Exhibit attendees originated from Asia, as well as Europe and North America, many migrating to the RFID show after initially attending presentations for broadband or consumer electronics offerings. Chris Gloger, digital multi-meter (DMM) product manager for Fluke Corp., a manufacturer of electronic test tools, says his initial reason for attending the Taipei International Electronics Show was to view the wireless technology. However, he says he was also curious to see what manufacturers provided in terms of RFID technology, which could then appear "downstream" among wireless solutions.

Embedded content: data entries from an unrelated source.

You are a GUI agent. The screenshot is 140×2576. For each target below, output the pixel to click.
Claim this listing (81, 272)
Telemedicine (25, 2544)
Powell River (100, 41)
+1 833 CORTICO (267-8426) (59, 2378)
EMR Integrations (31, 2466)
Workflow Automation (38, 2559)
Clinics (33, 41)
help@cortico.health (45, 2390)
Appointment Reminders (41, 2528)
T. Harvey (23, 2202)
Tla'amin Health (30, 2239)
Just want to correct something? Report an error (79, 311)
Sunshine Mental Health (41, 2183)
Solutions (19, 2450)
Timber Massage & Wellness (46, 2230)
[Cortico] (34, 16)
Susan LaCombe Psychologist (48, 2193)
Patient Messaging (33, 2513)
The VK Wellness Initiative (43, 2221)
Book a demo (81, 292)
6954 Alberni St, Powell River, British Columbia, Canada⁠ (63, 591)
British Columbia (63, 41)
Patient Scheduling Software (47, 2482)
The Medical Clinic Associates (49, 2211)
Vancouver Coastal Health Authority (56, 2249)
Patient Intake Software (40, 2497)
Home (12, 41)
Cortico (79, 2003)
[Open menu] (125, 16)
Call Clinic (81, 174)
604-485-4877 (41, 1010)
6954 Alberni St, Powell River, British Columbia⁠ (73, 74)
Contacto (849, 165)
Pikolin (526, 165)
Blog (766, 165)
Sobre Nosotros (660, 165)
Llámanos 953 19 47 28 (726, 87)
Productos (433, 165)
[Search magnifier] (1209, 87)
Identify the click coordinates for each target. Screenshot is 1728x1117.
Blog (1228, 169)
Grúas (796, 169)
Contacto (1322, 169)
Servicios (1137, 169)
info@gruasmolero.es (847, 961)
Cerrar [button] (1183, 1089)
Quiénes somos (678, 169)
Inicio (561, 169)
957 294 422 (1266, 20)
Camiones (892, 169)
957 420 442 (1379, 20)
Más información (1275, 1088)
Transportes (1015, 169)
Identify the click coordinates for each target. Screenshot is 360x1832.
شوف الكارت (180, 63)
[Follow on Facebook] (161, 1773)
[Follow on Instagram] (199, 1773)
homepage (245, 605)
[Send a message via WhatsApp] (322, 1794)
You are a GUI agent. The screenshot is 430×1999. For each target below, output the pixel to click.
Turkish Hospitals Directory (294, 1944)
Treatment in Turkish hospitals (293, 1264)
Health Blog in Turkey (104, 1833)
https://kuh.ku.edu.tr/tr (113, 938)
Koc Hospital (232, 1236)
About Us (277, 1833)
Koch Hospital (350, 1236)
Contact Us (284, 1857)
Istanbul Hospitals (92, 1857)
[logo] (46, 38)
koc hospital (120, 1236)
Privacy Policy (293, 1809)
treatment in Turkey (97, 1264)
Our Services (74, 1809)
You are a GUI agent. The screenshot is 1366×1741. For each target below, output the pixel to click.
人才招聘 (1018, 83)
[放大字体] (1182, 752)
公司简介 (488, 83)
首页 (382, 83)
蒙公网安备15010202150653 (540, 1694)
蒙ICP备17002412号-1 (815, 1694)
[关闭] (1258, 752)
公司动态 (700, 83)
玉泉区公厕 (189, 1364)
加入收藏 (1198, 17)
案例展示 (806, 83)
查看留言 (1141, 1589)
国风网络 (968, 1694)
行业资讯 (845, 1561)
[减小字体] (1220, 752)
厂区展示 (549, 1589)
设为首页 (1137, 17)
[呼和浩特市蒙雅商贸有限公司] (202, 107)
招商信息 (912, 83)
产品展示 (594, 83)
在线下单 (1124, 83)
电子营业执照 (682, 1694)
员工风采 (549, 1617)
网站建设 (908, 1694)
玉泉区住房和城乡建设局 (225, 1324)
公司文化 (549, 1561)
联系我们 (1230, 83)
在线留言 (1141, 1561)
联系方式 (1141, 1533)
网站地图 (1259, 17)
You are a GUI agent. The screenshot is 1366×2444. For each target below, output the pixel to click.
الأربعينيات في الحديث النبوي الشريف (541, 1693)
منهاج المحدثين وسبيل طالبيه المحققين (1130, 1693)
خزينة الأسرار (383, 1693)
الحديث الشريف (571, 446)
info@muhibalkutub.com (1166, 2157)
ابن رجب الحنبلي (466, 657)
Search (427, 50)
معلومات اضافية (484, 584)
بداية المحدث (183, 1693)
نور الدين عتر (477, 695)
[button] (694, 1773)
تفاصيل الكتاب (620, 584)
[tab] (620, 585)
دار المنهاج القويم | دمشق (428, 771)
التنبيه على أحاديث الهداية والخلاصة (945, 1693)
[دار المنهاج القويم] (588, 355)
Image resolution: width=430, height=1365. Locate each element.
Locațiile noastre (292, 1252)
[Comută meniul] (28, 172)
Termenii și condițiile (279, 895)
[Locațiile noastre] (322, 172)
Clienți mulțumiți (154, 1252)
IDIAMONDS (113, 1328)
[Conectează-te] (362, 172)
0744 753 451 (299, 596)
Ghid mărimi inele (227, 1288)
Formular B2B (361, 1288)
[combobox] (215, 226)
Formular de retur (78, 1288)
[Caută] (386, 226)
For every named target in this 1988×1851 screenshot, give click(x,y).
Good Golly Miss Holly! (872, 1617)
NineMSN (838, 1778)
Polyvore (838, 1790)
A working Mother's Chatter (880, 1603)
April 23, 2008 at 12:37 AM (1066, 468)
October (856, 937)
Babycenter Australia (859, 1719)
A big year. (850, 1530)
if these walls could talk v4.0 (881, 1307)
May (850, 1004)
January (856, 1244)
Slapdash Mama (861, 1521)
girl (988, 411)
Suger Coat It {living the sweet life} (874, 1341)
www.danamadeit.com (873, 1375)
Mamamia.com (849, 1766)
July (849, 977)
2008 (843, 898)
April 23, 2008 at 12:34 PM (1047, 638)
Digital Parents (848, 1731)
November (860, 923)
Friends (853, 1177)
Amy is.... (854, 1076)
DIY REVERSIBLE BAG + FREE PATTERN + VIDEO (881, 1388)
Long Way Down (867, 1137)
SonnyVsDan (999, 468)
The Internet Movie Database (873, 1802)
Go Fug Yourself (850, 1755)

Frank Downes, chief executive officer of Grabba International, an Australian provider of RFID-enabled applications that work in conjunction with PDAs and smart phones, says attending the RFID Applications Show has enabled him to contact manufacturers capable of supplying technology his company could use for its athletics tracking systems. "I did find some things of interest," he says.
In addition to tags for schoolchildren, Taiwan's recent RFID pilots have also included a three-month NFC mobile phone contactless payment pilot conducted in the first quarter of 2008 by Chunghwa Telecom, in which users inserted SIM cards into NFC-enabled phones supplied by Taiwan-based handset maker BenQ. Participants tapped the phones to pay for fares on Taipei's metro and buses. Taipei Smart Card Corp. (now known as EasyCard Corp.) provided the EasyCard SIM technology for the trial.